_Exercise:_ Beginning at the line with "Viewport: 1510px width, 812px height.", please repeat each line exactly through the end of the records below, including that first line and the last, but no pictures.

——————

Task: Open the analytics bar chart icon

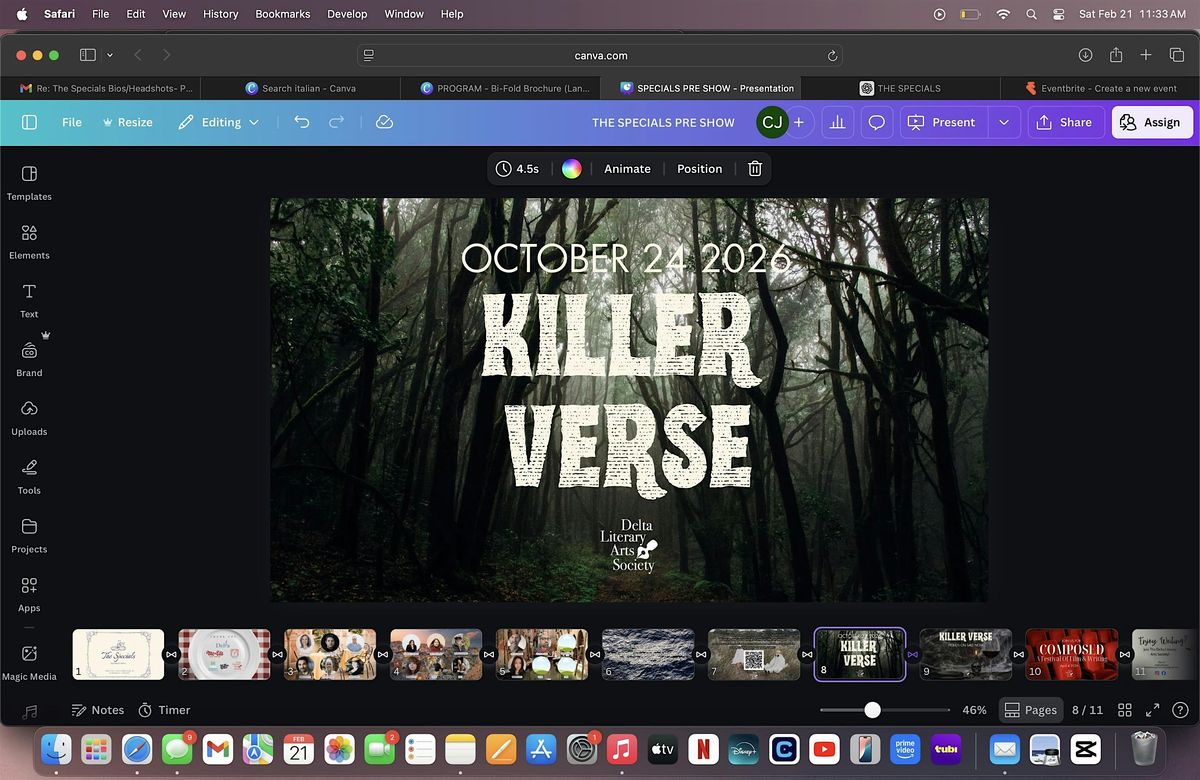Action: 838,122
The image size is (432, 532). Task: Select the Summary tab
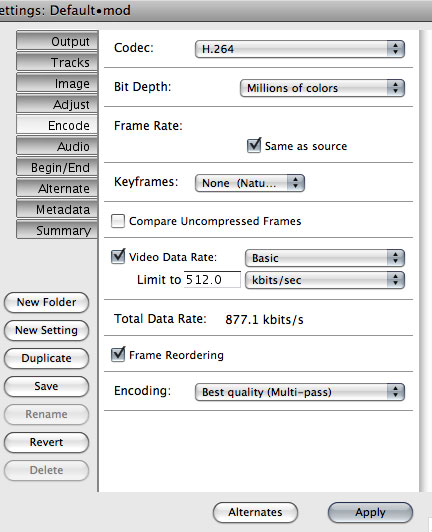pyautogui.click(x=57, y=230)
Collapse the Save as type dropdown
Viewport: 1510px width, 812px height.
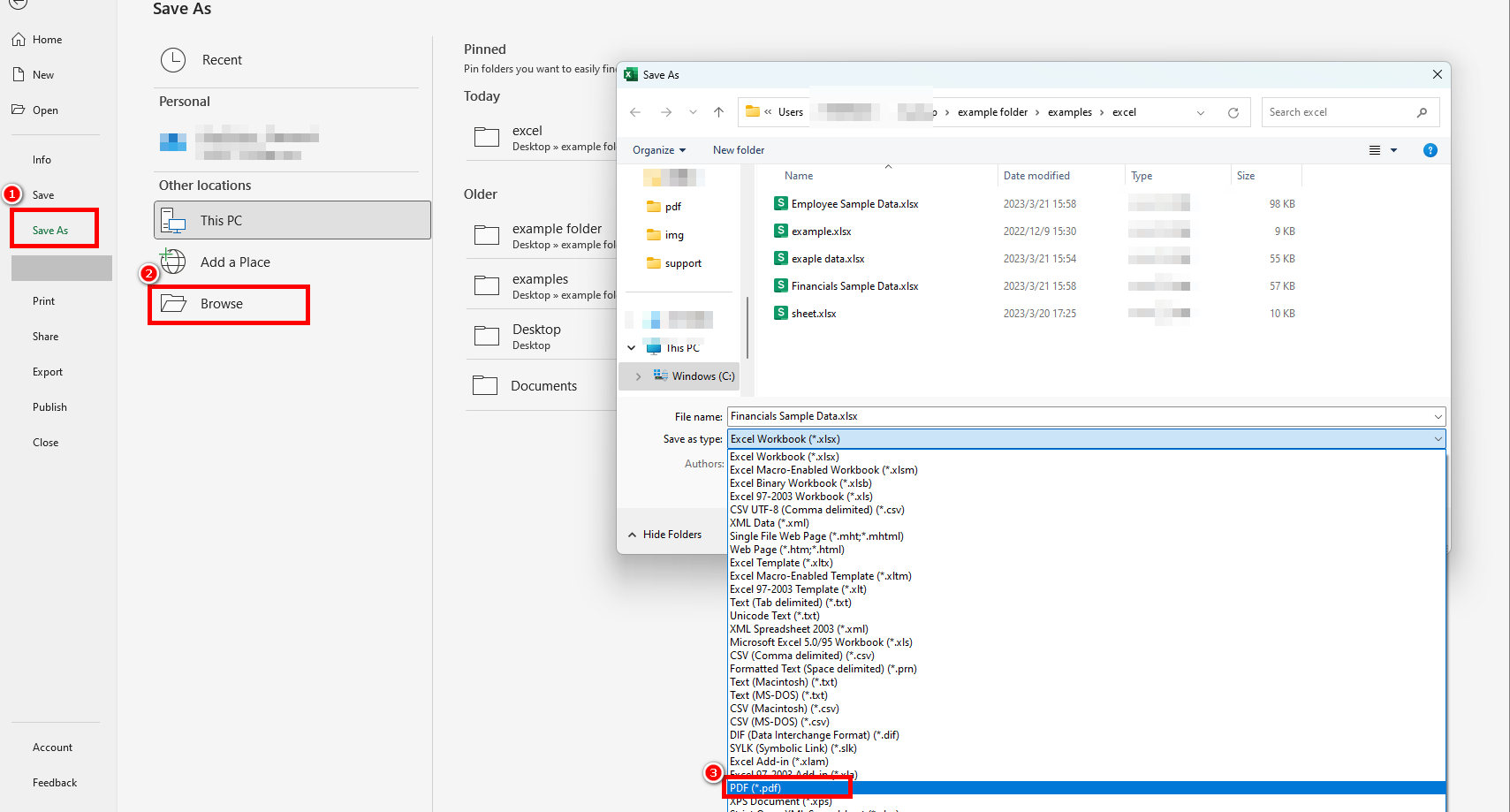(1438, 439)
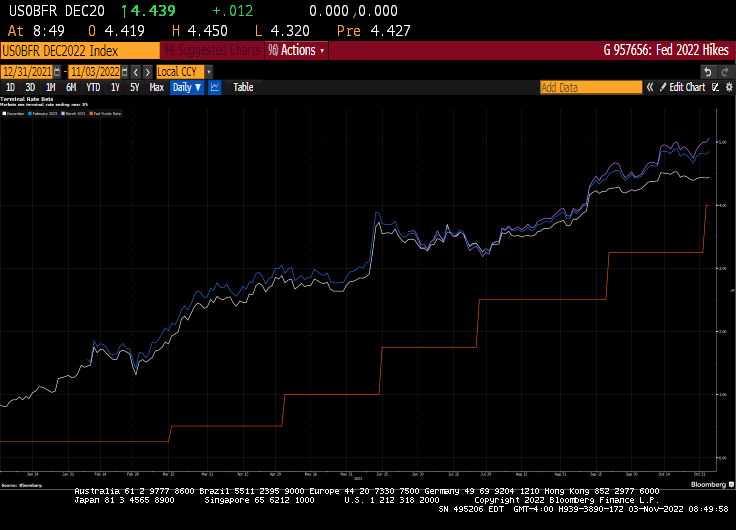Open chart settings gear icon
The height and width of the screenshot is (530, 736).
(x=727, y=87)
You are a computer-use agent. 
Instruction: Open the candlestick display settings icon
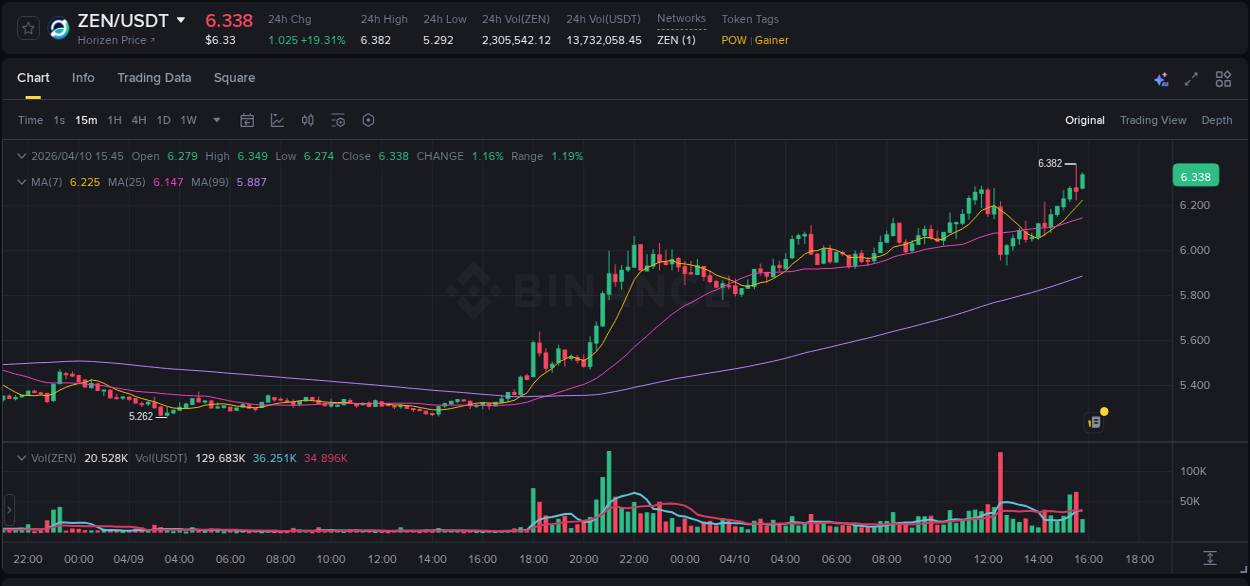pyautogui.click(x=307, y=120)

——————

_Expected answer:_
Viewport: 1510px width, 812px height.
(1438, 439)
Open chart settings gear icon
The height and width of the screenshot is (530, 736).
(x=727, y=87)
You are a computer-use agent. 
Instruction: Open the candlestick display settings icon
pyautogui.click(x=307, y=120)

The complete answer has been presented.